Het antwoord is: Ja. Er is een sterk verband tussen goddeloosheid en onrecht van de mensen en problemen in de wereld. Veel grote problemen op aarde zijn direct of indirect te herleiden tot menselijke fouten, hoogmoed of onrechtvaardigheid. De waarschuwing van God geldt nog steeds: wie zich niet aan zijn Woord houdt, zal de gevolgen daarvan ondervinden. Als mensen zich niet voor Hem verootmoedigen, zal het oordeel alleen maar doorgaan. Dit is in het Nieuwe Testament niet anders (zie bijvoorbeeld 2 Korintiërs 5:10 over individuele zonden en 2 Petrus 3:7 over het kwaad in de wereld als geheel).
Je kunt niet altijd direct een verband tussen zonden en problemen aanwijzen. Ook in de Bijbel worden zonden niet altijd direct bestraft. Denk aan de aan de vertwijfelde vraag in Psalm 73: Waarom gaat het met de goddelozen zo goed en met de rechtvaardigen zo slecht? Denk ook aan Job, die veel rampen meemaakte en daar niets van begreep omdat hij rechtvaardig leefde.
Er is wel verschil tussen de tijd van Leviticus en onze tijd. Om welke geboden gaat het? In Leviticus gaat het over alle wetten die in dat bijbelboek zijn beschreven: offerwetten, wetten over de feesten, sociale en hygiënische wetten. Die wetten gelden niet meer op dezelfde manier voor ons. De komst van Jezus Christus heeft veel veranderd.
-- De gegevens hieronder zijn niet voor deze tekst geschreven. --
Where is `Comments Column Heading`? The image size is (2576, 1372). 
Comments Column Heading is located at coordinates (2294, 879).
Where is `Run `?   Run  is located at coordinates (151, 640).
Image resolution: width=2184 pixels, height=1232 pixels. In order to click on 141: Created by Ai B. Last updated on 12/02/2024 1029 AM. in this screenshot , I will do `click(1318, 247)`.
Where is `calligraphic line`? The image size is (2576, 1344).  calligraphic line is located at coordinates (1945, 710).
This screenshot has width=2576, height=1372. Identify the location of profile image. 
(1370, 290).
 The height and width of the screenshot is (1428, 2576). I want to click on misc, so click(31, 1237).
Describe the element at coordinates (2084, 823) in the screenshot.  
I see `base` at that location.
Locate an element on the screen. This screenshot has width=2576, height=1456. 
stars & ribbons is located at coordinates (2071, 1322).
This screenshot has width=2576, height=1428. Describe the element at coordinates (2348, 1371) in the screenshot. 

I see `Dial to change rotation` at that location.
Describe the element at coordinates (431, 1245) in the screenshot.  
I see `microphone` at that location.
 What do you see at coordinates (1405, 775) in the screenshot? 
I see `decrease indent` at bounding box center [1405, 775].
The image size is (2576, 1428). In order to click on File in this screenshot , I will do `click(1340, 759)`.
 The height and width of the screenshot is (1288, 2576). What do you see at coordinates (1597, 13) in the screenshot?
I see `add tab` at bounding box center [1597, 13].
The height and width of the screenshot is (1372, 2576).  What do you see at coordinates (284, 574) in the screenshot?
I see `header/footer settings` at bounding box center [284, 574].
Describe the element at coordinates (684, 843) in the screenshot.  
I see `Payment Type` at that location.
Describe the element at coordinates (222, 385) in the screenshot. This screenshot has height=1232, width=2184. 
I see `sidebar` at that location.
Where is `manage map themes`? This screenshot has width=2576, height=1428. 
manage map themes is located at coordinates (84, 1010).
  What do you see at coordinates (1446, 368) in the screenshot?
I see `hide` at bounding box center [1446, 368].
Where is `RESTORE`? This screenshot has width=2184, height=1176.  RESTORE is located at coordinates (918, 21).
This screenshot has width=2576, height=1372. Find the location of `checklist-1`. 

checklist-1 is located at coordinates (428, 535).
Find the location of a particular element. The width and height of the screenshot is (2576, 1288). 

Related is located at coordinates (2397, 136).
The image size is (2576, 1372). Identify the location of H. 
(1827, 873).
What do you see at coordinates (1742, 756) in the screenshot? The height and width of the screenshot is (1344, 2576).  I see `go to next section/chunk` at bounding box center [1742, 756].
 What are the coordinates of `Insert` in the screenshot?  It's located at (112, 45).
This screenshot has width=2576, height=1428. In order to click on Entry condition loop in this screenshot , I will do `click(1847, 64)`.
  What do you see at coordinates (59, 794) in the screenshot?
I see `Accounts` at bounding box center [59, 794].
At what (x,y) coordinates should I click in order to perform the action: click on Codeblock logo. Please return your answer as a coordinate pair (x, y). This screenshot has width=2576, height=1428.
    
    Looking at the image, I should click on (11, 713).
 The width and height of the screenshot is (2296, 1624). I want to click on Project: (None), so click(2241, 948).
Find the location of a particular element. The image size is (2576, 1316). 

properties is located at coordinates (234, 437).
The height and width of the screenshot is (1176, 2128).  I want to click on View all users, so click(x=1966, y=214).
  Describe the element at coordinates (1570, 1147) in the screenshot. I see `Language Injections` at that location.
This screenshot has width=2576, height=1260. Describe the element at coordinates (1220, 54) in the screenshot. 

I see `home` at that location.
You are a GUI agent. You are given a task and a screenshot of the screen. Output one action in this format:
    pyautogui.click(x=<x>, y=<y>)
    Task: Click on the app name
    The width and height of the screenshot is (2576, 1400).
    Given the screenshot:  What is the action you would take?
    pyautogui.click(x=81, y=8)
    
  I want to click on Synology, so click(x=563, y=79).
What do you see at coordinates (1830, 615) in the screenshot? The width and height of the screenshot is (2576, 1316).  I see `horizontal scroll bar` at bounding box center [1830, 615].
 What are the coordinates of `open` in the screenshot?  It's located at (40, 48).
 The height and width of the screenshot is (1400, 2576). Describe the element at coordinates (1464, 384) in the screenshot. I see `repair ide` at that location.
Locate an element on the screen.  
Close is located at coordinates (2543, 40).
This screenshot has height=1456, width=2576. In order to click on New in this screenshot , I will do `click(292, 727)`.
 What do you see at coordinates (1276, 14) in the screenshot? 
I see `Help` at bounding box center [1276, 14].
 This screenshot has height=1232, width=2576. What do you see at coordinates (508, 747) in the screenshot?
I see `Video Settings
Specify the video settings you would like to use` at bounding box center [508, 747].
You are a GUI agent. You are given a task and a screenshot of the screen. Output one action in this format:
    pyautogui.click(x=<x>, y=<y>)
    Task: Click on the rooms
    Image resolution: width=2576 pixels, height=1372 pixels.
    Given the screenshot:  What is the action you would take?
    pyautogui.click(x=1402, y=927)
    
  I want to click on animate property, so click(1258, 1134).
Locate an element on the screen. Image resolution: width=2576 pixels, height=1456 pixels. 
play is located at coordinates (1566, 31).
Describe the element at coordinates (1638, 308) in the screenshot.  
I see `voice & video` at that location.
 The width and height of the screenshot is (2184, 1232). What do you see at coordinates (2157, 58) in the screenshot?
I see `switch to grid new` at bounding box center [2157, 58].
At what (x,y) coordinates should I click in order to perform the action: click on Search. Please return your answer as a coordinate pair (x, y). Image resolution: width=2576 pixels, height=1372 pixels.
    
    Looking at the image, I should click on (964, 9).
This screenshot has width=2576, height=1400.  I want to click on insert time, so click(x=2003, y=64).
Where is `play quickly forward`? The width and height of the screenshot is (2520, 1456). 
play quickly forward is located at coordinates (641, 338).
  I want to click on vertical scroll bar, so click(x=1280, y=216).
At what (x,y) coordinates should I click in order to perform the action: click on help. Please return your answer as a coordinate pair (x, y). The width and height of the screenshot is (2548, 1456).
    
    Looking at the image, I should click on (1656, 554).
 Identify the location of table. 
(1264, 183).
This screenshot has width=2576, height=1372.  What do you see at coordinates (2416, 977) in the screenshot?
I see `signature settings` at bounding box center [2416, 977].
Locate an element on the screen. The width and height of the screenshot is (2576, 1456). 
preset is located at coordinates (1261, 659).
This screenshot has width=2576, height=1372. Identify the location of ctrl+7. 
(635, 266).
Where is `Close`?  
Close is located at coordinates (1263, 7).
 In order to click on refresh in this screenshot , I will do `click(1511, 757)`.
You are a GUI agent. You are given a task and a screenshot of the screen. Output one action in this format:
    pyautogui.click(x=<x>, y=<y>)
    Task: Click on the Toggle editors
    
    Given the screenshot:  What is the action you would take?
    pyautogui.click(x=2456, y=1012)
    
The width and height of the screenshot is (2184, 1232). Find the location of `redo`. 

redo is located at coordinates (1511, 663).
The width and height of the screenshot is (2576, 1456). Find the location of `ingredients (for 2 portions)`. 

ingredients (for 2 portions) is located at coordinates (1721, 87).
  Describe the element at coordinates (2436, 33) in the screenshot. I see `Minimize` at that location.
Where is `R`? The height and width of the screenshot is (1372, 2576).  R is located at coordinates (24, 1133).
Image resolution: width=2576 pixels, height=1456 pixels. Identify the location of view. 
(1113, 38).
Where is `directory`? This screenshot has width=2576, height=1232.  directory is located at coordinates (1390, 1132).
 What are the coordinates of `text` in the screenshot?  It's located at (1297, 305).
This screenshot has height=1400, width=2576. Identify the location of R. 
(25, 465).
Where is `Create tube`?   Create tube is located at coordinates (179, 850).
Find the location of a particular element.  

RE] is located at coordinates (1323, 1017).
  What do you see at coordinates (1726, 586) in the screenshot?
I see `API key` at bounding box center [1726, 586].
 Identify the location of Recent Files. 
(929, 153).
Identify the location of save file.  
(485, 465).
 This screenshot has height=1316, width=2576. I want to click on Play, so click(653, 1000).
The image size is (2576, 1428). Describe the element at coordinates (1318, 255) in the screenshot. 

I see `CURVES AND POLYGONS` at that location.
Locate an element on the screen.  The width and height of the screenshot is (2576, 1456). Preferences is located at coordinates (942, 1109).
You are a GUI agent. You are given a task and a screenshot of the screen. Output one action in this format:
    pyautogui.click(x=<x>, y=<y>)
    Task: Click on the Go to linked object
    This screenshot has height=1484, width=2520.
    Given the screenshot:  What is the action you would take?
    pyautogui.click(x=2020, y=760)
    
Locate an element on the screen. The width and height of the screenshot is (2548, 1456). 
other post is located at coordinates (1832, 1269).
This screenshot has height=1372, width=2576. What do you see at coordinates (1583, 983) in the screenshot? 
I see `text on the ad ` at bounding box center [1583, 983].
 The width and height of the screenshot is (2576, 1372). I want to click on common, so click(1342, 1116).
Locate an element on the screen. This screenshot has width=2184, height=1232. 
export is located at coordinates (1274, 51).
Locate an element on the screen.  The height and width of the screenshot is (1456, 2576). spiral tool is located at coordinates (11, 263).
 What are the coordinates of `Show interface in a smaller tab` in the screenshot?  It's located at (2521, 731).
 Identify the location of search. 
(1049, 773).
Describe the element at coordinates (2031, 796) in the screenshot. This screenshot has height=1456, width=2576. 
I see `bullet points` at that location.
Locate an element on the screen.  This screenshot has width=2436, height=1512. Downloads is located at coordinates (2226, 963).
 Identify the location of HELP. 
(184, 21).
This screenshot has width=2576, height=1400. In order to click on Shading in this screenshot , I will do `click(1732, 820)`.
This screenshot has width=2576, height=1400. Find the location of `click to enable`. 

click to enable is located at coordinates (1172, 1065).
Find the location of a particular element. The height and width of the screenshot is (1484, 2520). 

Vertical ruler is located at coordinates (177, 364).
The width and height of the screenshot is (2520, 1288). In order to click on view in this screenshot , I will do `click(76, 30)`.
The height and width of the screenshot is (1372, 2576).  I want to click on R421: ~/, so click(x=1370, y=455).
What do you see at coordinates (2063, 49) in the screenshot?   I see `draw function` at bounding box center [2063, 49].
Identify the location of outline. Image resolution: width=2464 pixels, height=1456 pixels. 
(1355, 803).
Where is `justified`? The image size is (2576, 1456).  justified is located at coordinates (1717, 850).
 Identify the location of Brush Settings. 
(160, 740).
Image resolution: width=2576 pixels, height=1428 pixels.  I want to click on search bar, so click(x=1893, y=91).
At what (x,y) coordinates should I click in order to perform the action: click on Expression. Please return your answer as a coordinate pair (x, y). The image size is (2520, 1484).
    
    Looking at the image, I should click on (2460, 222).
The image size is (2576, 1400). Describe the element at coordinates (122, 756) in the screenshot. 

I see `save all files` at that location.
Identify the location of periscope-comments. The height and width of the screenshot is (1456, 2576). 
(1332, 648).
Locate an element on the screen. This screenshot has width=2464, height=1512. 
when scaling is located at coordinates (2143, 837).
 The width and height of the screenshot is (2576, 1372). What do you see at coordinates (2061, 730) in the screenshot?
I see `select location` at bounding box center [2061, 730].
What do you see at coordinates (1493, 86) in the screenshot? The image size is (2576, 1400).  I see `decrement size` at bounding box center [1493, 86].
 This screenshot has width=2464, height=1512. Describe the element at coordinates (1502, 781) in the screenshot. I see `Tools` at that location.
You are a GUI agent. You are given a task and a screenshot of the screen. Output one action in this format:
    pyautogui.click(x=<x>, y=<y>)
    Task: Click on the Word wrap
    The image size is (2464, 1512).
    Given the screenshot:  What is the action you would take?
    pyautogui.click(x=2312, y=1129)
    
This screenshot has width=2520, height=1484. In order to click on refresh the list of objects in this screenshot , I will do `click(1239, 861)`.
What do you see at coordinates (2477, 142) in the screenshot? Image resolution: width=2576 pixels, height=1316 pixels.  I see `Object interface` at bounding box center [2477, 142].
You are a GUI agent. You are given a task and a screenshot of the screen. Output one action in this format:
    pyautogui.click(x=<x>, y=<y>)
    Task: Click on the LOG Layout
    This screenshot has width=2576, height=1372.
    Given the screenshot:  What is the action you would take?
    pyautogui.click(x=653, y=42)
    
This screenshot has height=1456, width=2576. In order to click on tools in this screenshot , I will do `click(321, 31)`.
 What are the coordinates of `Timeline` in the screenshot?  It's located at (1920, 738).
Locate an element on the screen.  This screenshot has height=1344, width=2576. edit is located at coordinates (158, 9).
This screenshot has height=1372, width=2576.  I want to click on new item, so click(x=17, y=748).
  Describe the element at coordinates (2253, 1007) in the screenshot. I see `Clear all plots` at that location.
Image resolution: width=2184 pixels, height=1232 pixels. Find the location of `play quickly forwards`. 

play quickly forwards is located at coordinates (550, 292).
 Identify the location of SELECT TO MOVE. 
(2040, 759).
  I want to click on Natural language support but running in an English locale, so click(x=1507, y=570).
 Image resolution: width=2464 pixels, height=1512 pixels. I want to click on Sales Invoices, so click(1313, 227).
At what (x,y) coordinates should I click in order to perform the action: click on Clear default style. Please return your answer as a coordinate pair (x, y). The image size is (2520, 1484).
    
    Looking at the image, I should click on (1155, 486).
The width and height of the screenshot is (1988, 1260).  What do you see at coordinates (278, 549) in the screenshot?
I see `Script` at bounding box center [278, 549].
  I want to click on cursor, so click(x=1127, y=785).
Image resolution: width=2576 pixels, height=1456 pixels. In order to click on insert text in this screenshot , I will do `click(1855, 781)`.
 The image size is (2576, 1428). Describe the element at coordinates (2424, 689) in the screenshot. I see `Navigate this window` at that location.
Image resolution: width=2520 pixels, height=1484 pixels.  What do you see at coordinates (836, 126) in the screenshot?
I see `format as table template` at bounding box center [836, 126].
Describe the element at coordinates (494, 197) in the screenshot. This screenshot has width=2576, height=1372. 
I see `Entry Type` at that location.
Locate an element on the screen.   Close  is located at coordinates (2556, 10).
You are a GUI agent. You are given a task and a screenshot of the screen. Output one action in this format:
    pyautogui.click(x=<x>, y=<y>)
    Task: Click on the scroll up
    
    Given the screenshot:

Hij heeft de wet vervuld en de straf op de zonde gedragen. Sinds de uitstorting van zijn Geest is het volk van God niet meer beperkt tot één volk, maar wordt het gevormd door de gelovigen uit alle volken. In de Nederlandse Geloofsbelijdenis wordt dit beschreven in artikel 25. Daar wordt onder andere verwezen naar Matteüs 5:17 (Ik ben niet gekomen om de Wet en de Profeten af te schaffen, maar om ze tot vervulling te brengen); Romeinen 10:4 (De wet vindt zijn doel in Christus, zodat ieder die gelooft rechtvaardig zal worden verklaard); Galaten 3:25 (Nu het geloof gekomen is, staan we niet langer onder toezicht van de wet). Niet alle bepalingen van de wet gelden meer voor ons (zie ook Handelingen 5:19; Romeinen 14:5; Galaten 5:13). Tegelijk blijft staan dat God vraagt om geloof in Jezus Christus, om liefde voor God en mensen, om bekering van afgoderij en egoïsme en om een goede omgang met elkaar en met de schepping.
Kortom: Ja, goddeloosheid en zonden roepen Gods oordeel op, ook vandaag. Dat raakt ons ook persoonlijk: wij doen mee met de uitbuiting van de schepping, met het in stand houden van onrecht, met het buitensluiten van mensen, met het dienen van afgoden als rijkdom, genot, macht en seks. God laat dat zeker niet ongestraft. Als je de gevolgen ervan ondervindt, is dat een reden om je te bekeren. Maar belangrijker: breng je zonden bij de Heer Jezus Christus en vraag om vergeving. Want Hij heeft het oordeel van God over onze zonden gedragen en ons daarmee bevrijdt van de straf.
Er is nog veel meer over te zeggen, maar ik laat het eerst hierbij.